Yes, that's the best way I can put it: you feel like the movie is being hostile toward YOU. A few minutes later, a truck flies by, again very abrasively, and drops a harmonium in front of Adam Sandler. There is no rhyme or reason to this, it just happens, and it's all very unpleasant.
About a third of the way through the video, my phone rang. I told my friend what I was watching, and she asked how it was. I told her, "I can't decide. I'm not sure I like it." I kept watching. At the end, I understood. What I
had meant to tell my friend was that I wasn't enjoying it. And I wasn't meant to.

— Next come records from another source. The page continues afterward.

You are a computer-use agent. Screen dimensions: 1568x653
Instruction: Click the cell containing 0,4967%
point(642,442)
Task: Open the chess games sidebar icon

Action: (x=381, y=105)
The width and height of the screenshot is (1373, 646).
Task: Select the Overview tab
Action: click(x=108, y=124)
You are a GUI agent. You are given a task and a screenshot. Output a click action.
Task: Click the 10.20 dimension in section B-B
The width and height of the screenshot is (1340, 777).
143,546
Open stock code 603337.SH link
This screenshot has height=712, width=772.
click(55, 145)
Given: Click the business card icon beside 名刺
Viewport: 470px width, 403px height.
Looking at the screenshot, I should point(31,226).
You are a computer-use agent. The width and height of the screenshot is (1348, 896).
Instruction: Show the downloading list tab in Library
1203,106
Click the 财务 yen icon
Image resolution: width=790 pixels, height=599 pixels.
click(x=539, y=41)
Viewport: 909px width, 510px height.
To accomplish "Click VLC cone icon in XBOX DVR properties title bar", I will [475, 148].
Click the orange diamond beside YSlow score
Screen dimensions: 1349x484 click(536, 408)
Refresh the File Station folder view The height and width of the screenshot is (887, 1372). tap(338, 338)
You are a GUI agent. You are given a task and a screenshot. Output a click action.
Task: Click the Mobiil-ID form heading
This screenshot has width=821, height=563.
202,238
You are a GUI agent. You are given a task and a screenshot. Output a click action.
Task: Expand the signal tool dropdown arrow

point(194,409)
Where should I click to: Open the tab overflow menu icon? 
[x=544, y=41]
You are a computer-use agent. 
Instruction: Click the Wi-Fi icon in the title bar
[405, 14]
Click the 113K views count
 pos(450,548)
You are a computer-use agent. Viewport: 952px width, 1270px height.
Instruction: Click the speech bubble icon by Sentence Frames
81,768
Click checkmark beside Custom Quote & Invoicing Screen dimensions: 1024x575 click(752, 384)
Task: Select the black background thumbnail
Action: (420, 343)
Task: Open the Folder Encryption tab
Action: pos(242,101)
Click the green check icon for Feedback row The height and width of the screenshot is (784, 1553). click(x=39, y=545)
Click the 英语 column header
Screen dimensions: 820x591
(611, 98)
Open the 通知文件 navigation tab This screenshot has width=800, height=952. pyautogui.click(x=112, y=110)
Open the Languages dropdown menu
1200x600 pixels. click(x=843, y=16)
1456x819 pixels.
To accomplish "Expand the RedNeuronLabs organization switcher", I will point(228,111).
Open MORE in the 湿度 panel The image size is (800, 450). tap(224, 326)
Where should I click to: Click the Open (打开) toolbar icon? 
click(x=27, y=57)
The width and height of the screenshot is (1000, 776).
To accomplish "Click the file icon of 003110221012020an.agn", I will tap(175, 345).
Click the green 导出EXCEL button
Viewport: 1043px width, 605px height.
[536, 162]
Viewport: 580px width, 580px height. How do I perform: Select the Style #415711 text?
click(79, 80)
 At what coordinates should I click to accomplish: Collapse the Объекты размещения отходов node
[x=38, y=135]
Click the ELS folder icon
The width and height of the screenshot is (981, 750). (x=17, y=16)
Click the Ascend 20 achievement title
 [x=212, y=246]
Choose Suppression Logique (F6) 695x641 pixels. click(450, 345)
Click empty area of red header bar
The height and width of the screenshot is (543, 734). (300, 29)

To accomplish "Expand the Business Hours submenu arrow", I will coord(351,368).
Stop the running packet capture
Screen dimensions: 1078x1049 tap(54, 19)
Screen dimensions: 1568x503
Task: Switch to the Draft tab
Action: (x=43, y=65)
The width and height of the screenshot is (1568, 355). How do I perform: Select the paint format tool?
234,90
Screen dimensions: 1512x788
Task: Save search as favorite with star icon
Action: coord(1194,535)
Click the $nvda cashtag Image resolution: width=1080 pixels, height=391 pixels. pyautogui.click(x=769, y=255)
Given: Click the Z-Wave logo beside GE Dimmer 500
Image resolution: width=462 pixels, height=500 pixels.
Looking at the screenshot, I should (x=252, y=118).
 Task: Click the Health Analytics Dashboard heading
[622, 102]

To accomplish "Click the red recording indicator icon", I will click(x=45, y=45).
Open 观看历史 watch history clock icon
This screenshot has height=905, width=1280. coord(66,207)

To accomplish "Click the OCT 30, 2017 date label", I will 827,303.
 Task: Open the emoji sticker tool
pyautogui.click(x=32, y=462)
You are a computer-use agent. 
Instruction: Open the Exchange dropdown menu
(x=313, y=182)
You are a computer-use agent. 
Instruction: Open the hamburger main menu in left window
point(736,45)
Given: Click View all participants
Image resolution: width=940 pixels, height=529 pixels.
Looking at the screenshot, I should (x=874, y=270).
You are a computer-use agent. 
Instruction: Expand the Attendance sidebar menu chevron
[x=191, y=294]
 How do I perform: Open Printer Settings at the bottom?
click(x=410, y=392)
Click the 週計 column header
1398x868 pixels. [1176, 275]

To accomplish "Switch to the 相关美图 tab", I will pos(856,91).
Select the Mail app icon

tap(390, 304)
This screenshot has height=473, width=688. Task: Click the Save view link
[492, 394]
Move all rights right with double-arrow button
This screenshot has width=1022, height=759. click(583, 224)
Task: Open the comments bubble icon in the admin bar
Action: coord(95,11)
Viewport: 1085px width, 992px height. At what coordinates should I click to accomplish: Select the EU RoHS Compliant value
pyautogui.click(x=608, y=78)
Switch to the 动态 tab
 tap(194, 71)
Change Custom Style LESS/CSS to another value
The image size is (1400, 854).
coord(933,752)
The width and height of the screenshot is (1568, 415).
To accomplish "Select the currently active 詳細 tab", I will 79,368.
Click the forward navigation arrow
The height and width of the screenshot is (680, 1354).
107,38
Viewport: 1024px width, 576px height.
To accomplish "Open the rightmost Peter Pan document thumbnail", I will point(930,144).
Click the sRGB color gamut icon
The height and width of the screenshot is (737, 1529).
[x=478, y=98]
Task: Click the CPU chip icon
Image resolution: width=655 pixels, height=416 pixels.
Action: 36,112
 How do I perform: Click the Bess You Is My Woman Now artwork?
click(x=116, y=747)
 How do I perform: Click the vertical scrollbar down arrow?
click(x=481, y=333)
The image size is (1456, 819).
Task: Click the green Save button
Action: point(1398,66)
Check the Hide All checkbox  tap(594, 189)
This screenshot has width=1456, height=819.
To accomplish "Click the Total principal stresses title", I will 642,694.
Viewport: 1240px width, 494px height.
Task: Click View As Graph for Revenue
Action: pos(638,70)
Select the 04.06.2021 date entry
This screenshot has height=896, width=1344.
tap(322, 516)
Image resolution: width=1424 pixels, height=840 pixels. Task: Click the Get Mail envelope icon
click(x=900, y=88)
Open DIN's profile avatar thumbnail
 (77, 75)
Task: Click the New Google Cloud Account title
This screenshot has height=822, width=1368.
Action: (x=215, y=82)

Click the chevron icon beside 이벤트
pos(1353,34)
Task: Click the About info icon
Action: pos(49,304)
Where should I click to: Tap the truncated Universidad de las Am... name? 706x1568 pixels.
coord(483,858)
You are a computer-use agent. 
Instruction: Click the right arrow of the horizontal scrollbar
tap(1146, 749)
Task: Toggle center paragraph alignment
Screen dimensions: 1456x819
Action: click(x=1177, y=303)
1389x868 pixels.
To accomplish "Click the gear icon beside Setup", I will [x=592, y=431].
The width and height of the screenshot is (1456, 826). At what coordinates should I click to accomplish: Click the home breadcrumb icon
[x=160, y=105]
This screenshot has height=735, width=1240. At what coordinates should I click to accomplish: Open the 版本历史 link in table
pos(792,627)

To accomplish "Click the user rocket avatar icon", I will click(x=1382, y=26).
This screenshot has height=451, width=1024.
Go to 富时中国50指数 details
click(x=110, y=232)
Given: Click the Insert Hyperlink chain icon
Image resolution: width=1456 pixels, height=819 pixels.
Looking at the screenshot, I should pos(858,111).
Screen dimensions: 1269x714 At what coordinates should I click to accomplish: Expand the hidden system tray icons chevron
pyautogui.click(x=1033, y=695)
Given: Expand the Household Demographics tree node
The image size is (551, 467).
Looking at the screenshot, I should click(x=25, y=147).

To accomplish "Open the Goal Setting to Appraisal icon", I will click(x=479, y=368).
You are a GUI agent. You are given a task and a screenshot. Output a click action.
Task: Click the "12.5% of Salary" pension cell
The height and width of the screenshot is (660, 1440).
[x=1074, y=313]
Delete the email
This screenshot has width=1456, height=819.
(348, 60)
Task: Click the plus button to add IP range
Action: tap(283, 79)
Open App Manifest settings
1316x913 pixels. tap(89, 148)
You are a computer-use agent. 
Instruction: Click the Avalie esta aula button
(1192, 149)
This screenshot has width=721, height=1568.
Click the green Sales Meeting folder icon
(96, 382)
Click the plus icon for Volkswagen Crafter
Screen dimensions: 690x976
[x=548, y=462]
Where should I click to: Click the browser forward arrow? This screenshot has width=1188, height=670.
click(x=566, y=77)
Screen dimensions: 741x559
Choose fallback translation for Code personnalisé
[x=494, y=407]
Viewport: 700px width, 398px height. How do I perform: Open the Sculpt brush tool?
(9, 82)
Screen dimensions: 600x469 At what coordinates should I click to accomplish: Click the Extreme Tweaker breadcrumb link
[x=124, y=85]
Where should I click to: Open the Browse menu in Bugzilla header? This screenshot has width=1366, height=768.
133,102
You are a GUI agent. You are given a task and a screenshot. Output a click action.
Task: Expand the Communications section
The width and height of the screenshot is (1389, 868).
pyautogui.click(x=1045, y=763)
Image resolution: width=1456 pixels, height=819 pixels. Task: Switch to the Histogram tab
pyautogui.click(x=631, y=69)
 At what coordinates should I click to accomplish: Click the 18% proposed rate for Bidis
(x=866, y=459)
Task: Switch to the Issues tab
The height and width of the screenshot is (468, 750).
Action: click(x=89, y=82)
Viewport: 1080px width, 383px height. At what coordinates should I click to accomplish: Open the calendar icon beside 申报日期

The film starts out with a very bad point in Adam Sandler's life. He is neurotic, you want to kill his sisters even though they're not malicious per se, he is lonely, his life is unpleasant. This movie is trying to do more than TELL you it's unpleasant, and even more than SHOW you it's unpleasant: the movie is trying to get inside you and make you FEEL it. You seriously feel the abrasiveness of every image, every sound, every character; you feel accosted by it. When there's silence, it's brutal silence. When there are sounds, they're brutal sounds. Images and movements are abrasive. Until Adam's life begins to flourish: then you get pretty sounds, pretty colors--as the viewer, you're let off the hook, too.
So when it was over, I was in amazement. How many movies succeed at this, at taking you WITH them to the discomfort the character is living? The cinematography, the sound work, the script--none of it is any accident. When his life isn't going well, you FEEL it. Did I like the movie? Very much. And if you appreciate a very unusual take on an old topic, you will too.